|[Al-Marri's] case has become a cause celebre among civil libertarians, who argue that the government can't just lock you up indefinitely on suspicion of terrorism. Now Obama must decide: Will he enrage many of his supporters by adopting Bush's claim of sweeping power to grab legal residents -- and perhaps even citizens -- and jail them forever? Or will he let a possibly very dangerous man go, and thereby concede that any Qaeda terrorist who can get into the United States legally is free to roam the country unless (and until) he commits a crime or maybe an immigration violation?|
This passage sets up a false choice that ignores the middle ground where the vast majority of us reside. No, I don't think that the government should be able to just lock people up, and neither does the Constitution -- it has all these crazy passages about "trials" and "due process" and "habeus corpus" in there. And this is one of the (many) failings of the Bush presidency. But to suggest that Obama has to either do what Bush did or allow preventable suicide bombings is foolish. If you have evidence that someone is planning to commit a crime, then arrest the person, present the evidence, and convict him. This idea that we are powerless to do anything until after the fact is bogus.
What enrages so many people about Bush is not only what he has done regarding terror suspects -- the torture and such -- but also the way he went about doing it, namely, in secret. Remember, sunlight is the best disinfectant.

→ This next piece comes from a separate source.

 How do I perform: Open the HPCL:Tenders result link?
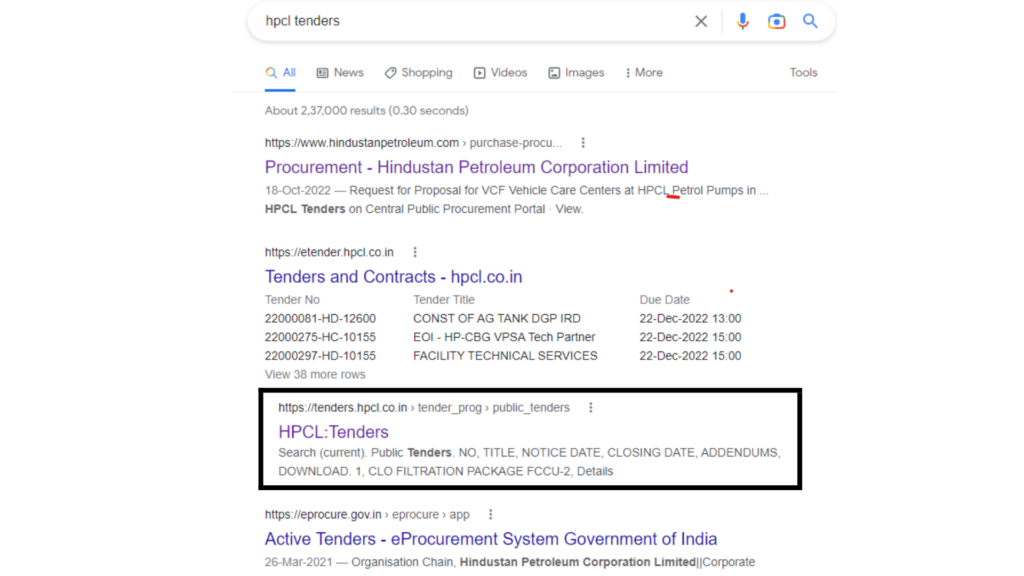click(333, 432)
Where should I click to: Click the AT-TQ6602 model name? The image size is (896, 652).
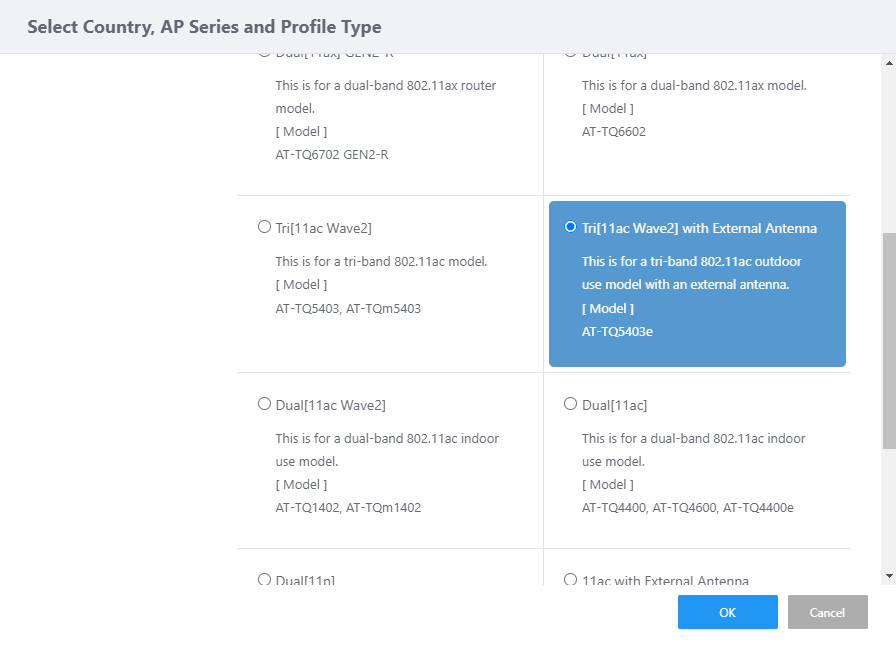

A bit further on in the article, Evan Thomas & Stuart Taylor tell us that:
|It is a liberal shibboleth that torture doesn't work - that suspects will say anything, including lies, to stop the pain. But the reality is perhaps less clear.|
Yes, I have no idea where liberals got the idea that torture doesn't work. Maybe it was from that bleeding-heart tree-hugger John McCain, who, in a debate during Repulican Primary season came out clearly and forcefully against torture, noting that it didn't work because people will, in fact, say anything.